### Problem set
**a.** Rewrite the paragraph of the bug thread that begins "The cloud-initramfs-copymods package is in the server seed" more briefly, keeping its main facts.
**b.** According to the bug thread, why was no change needed for xenial?
**c.** Return the part of the bug thread from "The cloud-initramfs-copymods package" up to and including "all of them.", copied exactly.

### Excerpted text
Change not needed for xenial, livecd-rootfs is already creating '/lib/modules' on the rootfs tarball.

Changed in livecd-rootfs (Ubuntu Xenial):
status: New → Invalid
Tobias Koch (tobijk) on 2018-09-20
description: updated
Tobias Koch (tobijk) on 2018-09-20
description: updated
description: updated
description: updated
Tobias Koch (tobijk) wrote :

debdiff for Cosmic.

description: updated
description: updated
description: updated
Tobias Koch (tobijk) wrote :

debdiff for Bionic.

Tobias Koch (tobijk) on 2018-09-20
description: updated

The attachment "debdiff for Cosmic." seems to be a debdiff. The ubuntu-sponsors team has been subscribed to the bug report so that they can review and hopefully sponsor the debdiff. If the attachment isn't a patch, please remove the "patch" flag from the attachment, remove the "patch" tag, and if you are member of the ~ubuntu-sponsors, unsubscribe the team.

[This is an automated message performed by a Launchpad user owned by ~brian-murray, for any issue please contact him.]

tags: added: patch
Scott Moser (smoser) on 2018-09-20
Changed in open-iscsi (Ubuntu Xenial):
importance: Undecided → Low
status: New → Confirmed
Changed in open-iscsi (Ubuntu Bionic):
importance: Undecided → Low
status: New → Confirmed
description: updated
Scott Moser (smoser) wrote :

Hi,
Can you please add a gating check on image publication that /lib/modules directory exists?

Robert C Jennings (rcj) wrote :

smoser,

The cloud-initramfs-copymods package is in the server seed and it depends on /lib/modules existing for RO root FS. So it can own the directory and we'll fix this in the least magic way possible.

https://code.launchpad.net/~rcj/cloud-initramfs-tools/+git/cloud-initramfs-tools/+merge/355409

Changed in livecd-rootfs (Ubuntu Cosmic):
status: New → Fix Committed
Changed in livecd-rootfs (Ubuntu Bionic):
status: New → In Progress
Dimitri John Ledkov (xnox) wrote :

All the things sound great here, imho we should do all of them.

Steve Langasek (vorlon) on 2018-09-20
summary: - [2.5] iSCSI systemd services fails and blocks for 1 min 30 secconds
+ [2.5] iSCSI systemd services fails and blocks for 1 min 30 seconds
tags: added: id-5ba344692475d642386a6bcb
Scott Moser (smoser) on 2018-09-20
Changed in cloud-initramfs-tools (Ubuntu Cosmic):
importance: Undecided → High
status: New → Confirmed
Changed in cloud-initramfs-tools (Ubuntu Bionic):
importance: Undecided → High
status: New → Confirmed
Changed in cloud-initramfs-tools (Ubuntu Xenial):
importance: Undecided → High
status: New → Confirmed

Hello Blake, or anyone else affected,

Accepted livecd-rootfs into bionic-proposed. The package will build now and be available at https://launchpad.net/ubuntu/+source/livecd-rootfs/2.525.9 in a few hours, and then in the -proposed repository.

### Recorded information
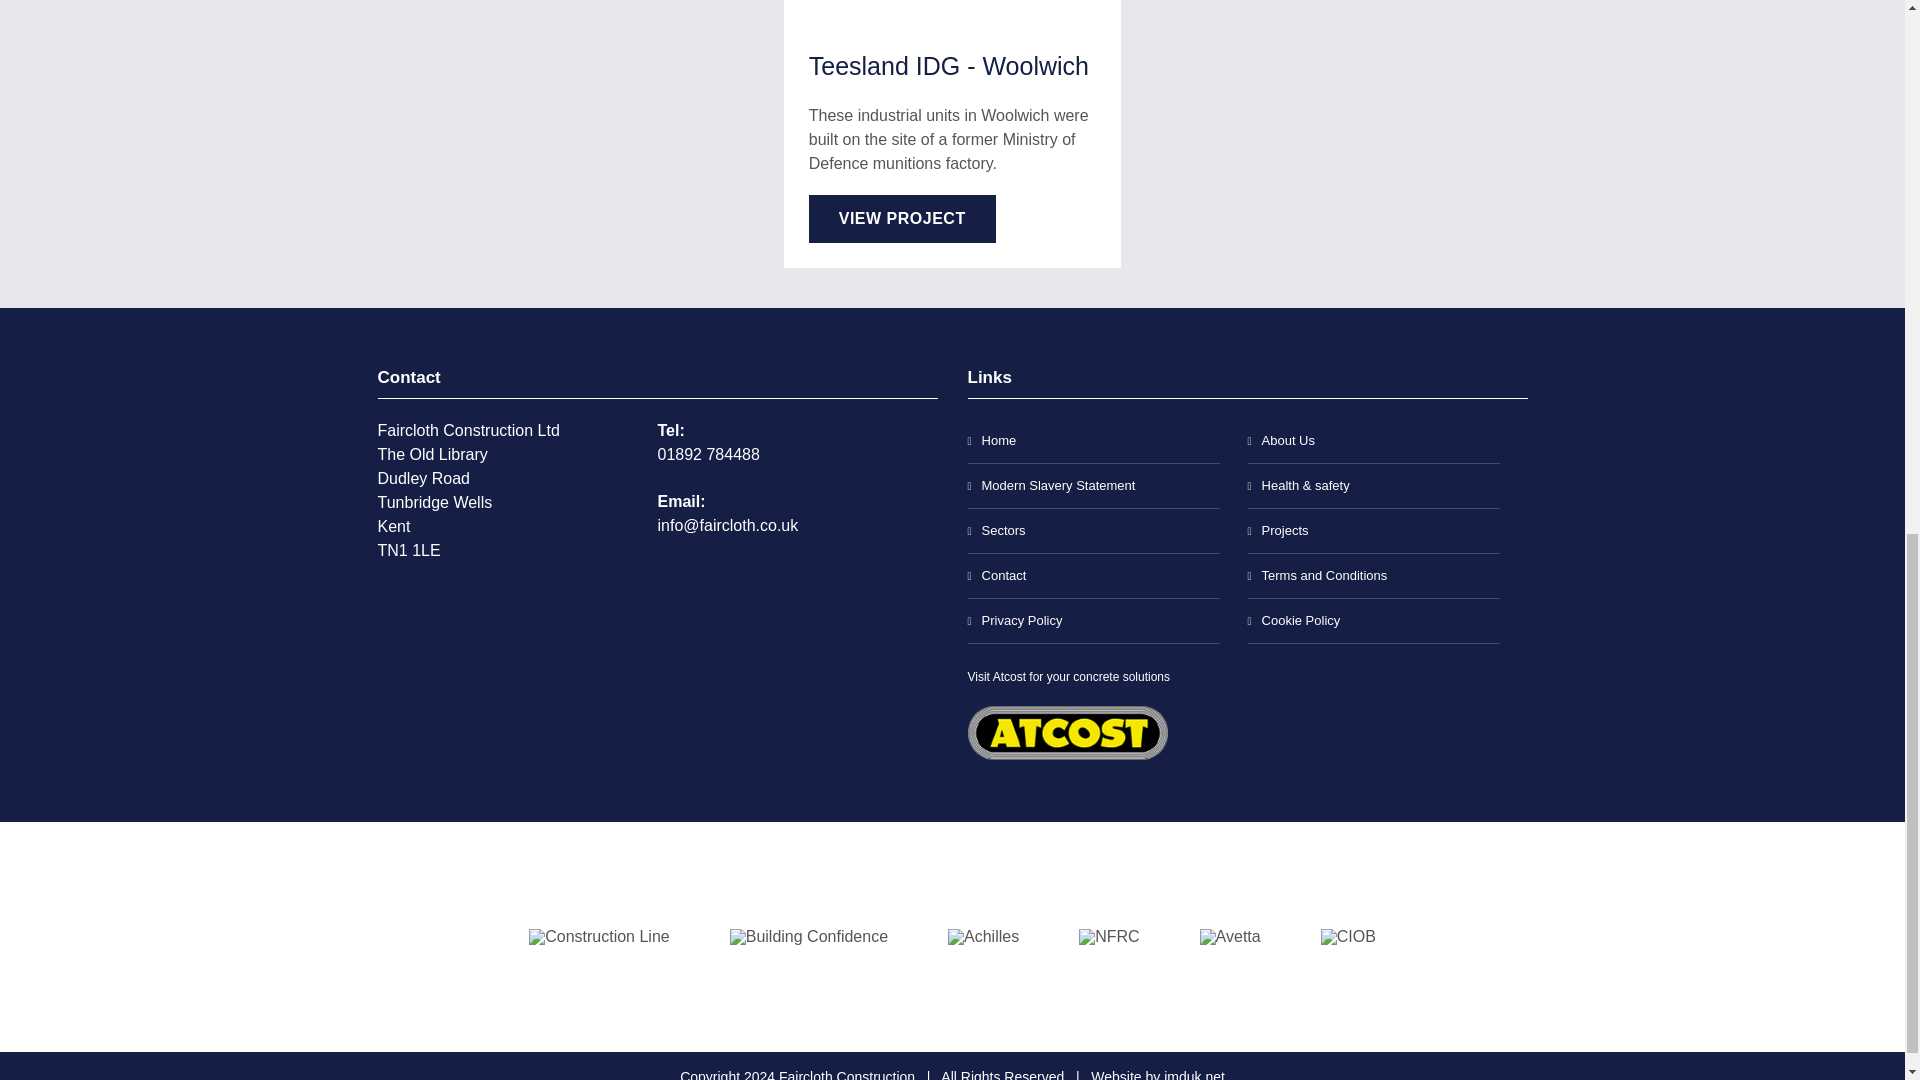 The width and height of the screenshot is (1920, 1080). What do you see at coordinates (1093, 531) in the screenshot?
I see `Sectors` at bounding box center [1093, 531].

### Answers
**a.** Because the cloud-initramfs-copymods package is in the server seed and needs /lib/modules to exist for a read-only root filesystem, it can own that directory, which is the least magic fix.

**b.** Livecd-rootfs already creates '/lib/modules' on the rootfs tarball.

**c.**
The cloud-initramfs-copymods package is in the server seed and it depends on /lib/modules existing for RO root FS. So it can own the directory and we'll fix this in the least magic way possible.

https://code.launchpad.net/~rcj/cloud-initramfs-tools/+git/cloud-initramfs-tools/+merge/355409

Changed in livecd-rootfs (Ubuntu Cosmic):
status: New → Fix Committed
Changed in livecd-rootfs (Ubuntu Bionic):
status: New → In Progress
Dimitri John Ledkov (xnox) wrote :

All the things sound great here, imho we should do all of them.